The bizarre tale began on April 8 when, according to the parents, their infant daughter Muguet inexplicably died in her crib at their home in St-Romain, Que., about 75 km northeast of Sherbrooke. Because they had been implicated in the suspected neglect of a foster child about a year ago, Balès and Lemay told New York police, they wrapped the body in plastic bags, put it into a knap-
sack and left it in a woods near Eastman,
115 km southwest of StRomain. The next day, the couple packed up and moved to Cornwall,
Ont., with their four-yearold daughter, Priscilla.

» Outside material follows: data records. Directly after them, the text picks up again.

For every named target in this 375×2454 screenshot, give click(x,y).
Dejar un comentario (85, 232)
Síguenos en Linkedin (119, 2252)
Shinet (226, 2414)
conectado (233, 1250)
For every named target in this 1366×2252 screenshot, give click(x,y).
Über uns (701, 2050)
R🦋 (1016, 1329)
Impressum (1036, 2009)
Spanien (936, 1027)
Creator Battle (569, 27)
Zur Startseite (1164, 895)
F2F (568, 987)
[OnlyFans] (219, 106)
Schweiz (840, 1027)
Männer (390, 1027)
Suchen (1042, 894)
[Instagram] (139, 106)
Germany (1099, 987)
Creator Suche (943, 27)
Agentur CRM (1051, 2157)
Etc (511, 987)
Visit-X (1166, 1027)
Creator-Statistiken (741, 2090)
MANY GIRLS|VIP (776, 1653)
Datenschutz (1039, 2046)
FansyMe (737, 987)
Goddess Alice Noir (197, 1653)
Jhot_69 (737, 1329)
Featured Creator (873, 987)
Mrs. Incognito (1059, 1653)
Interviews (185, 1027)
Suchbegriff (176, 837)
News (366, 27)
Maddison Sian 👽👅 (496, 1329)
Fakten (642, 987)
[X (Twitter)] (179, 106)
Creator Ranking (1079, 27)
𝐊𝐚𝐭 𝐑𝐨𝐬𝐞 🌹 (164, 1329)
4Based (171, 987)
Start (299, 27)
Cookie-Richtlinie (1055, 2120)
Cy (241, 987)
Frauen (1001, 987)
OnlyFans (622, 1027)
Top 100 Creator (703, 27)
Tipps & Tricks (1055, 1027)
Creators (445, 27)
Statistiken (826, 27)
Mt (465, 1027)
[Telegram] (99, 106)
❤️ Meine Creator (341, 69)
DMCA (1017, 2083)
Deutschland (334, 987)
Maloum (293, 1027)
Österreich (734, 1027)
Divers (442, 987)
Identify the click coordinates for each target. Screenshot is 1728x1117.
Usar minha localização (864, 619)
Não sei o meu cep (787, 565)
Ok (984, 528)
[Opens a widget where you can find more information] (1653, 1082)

About a week later, having put together the kidnapping story, they drove to New York with a credit card and $120 in U.S. currency and—shortly before 11 p.m. that night, April 15—checked into a cheaper hotel in lower Manhattan. The following day, they asked an attendant at the Museum of Natural History across from Central Park where they should report a missing child. With Priscilla in tow, they were directed to the 20th precinct on nearby West 82nd Street, where they told a tearful story of the baby’s disappearance the day before.
While 100 policemen and helicopters scoured the park and police divers searched its lake, detectives became suspicious. The parents could not explain why, if the infant had vanished around 7 p.m. the previous night, they had checked into a hotel four hours later and didn’t notify police until the next afternoon. Balès and Lemay claimed to speak no English—but when a
policeman asked if anyone wanted ice cream, Priscilla said she did. U.S. Customs agents at Massena, N.Y., reported that there had been only one child in the car when it crossed the border. And when Quebec authorities supplied information about their background and the allegations of child abuse, the parents admitted the hoax.
With Balès and Lemay back in Sherbrooke and Priscilla placed in a foster home there, townsfolk in St-Romain had much to talk about last week. At the elementary school where Hélène Lemay had worked as a noontime sitter in 1991 and 1992, teacher Ginette Morin recalled that she had been well-liked by the staff. ‘We found she was really good with the children,” Morin said.